• _SUPPLIED RECORDS_:
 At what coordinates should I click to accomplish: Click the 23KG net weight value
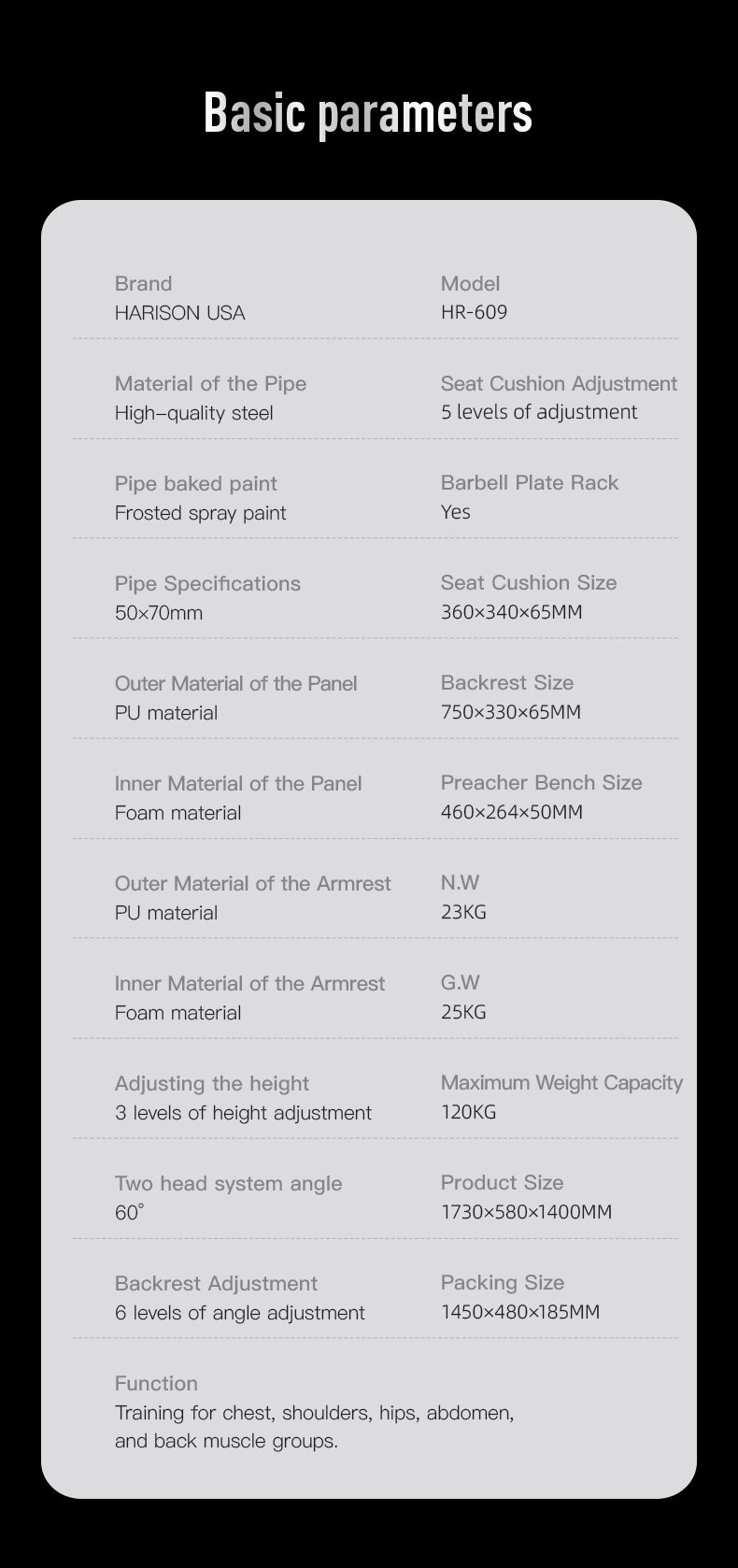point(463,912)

...

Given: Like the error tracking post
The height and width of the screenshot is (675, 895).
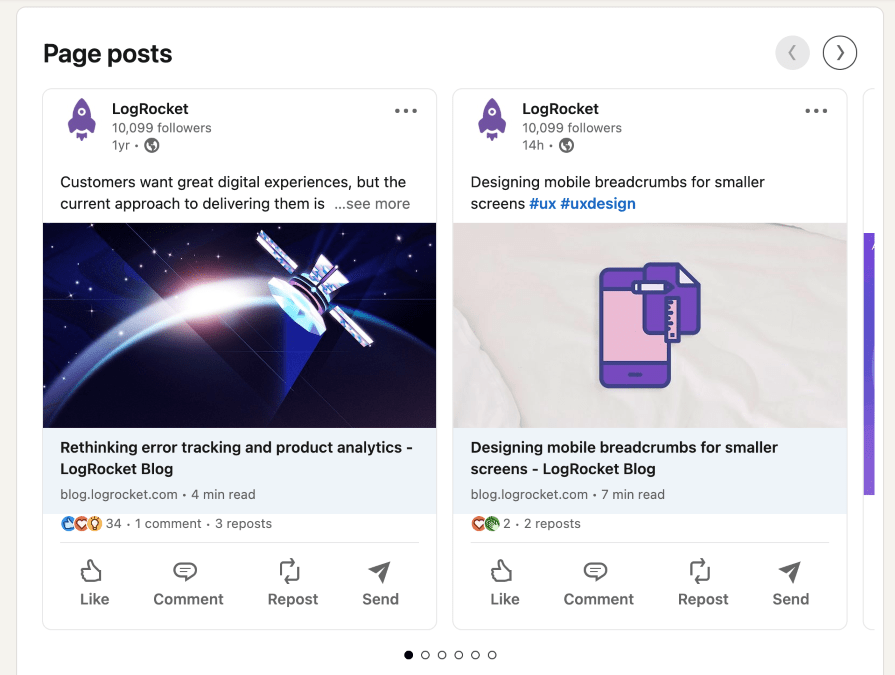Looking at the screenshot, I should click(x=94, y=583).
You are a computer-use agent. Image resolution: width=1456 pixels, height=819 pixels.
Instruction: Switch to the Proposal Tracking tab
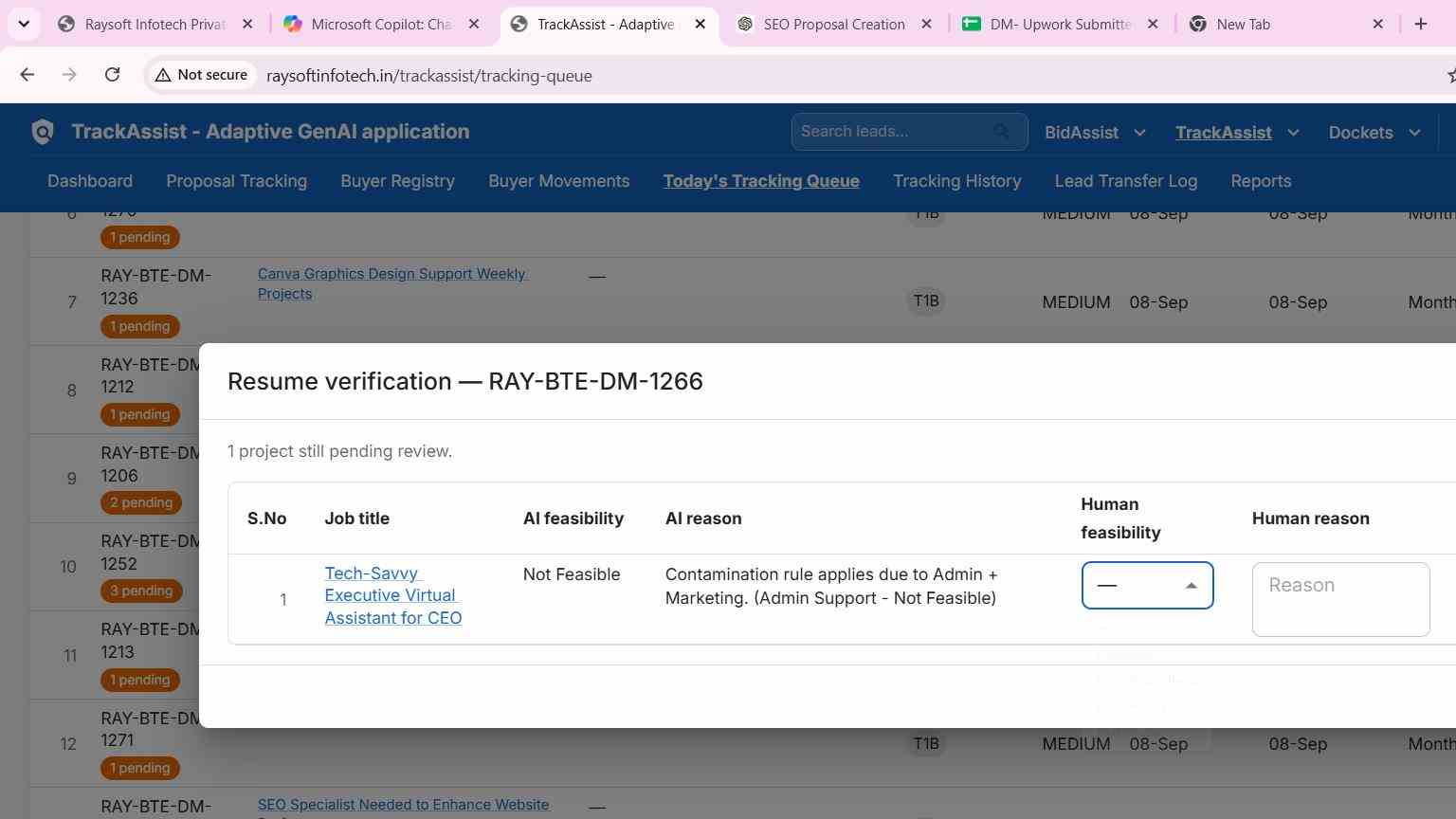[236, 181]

==

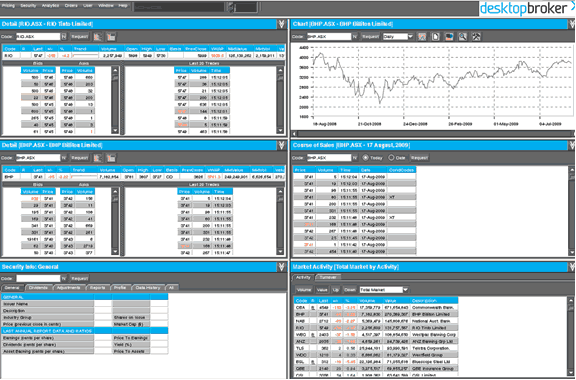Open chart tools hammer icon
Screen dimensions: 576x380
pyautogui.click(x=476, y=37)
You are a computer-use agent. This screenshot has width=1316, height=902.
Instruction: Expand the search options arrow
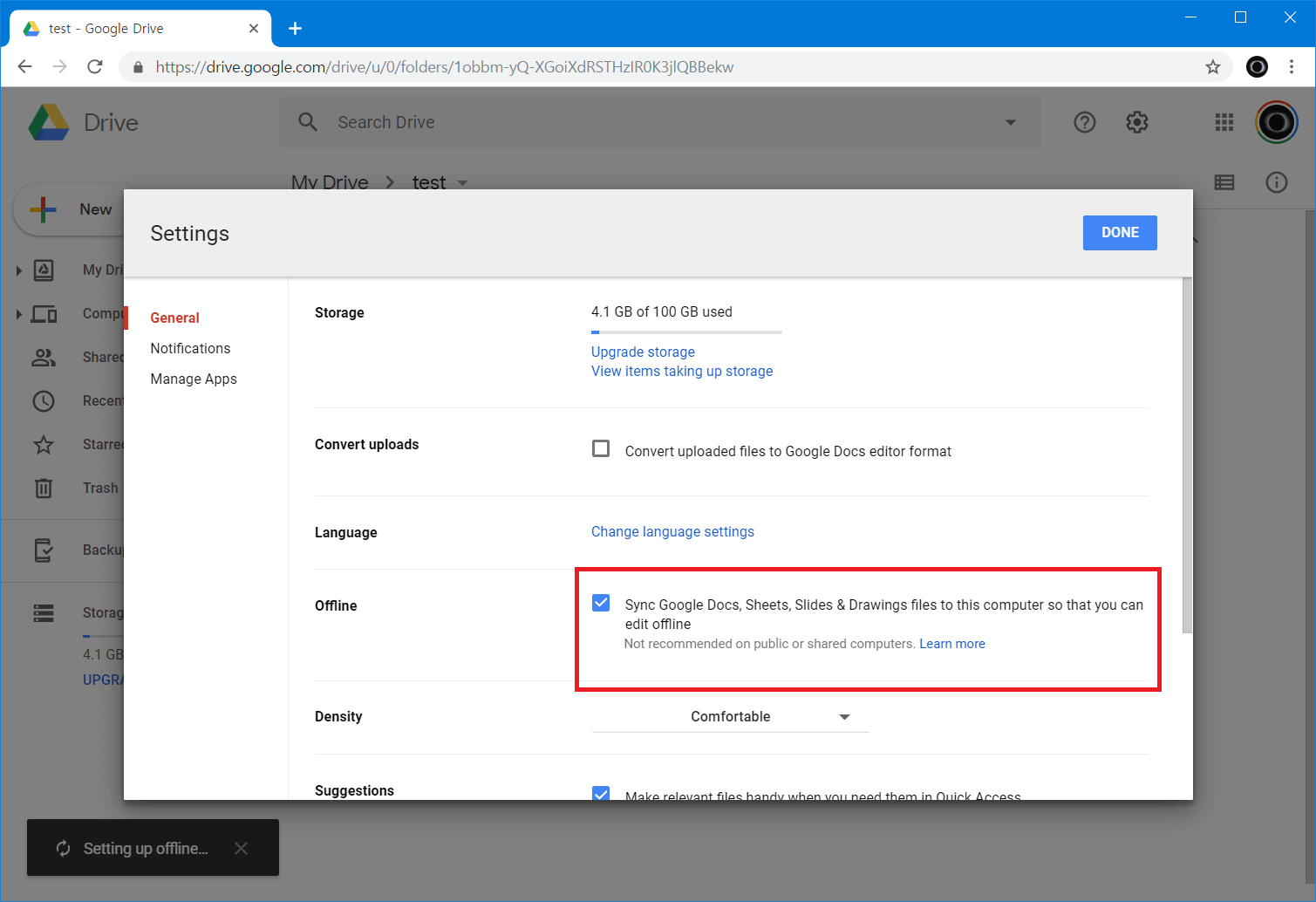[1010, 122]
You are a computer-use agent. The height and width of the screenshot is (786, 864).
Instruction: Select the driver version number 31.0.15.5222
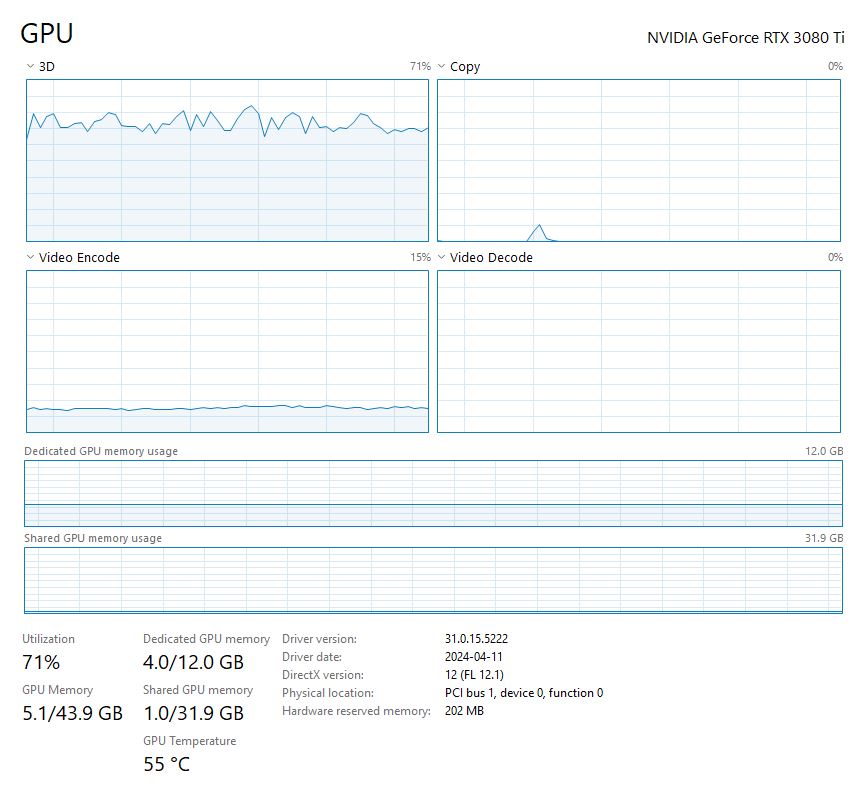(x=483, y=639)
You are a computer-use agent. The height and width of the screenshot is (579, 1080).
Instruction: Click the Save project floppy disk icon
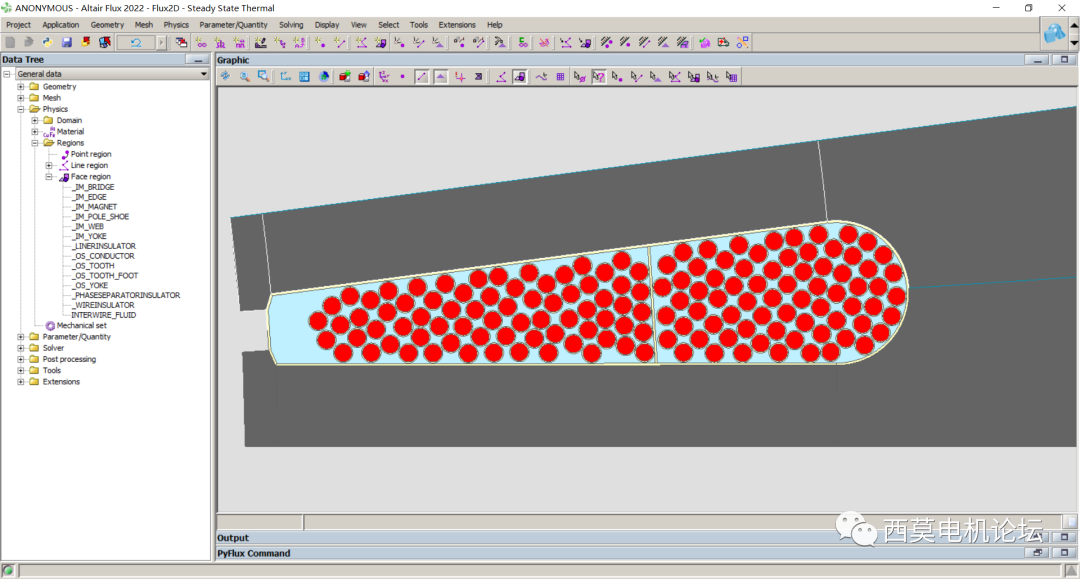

• _WHAT TO WORK ON_: Starting with the line above that holds "is (786, 864).", restate each line word for word up to and including the line that holds "Instruction: Click the". Drop the pictures.

• _ANSWER BOX_:
You are a computer-use agent. The height and width of the screenshot is (786, 864).
Instruction: Select the driver version number 31.0.15.5222
(x=483, y=639)
You are a computer-use agent. The height and width of the screenshot is (579, 1080).
Instruction: Click the Save project floppy disk icon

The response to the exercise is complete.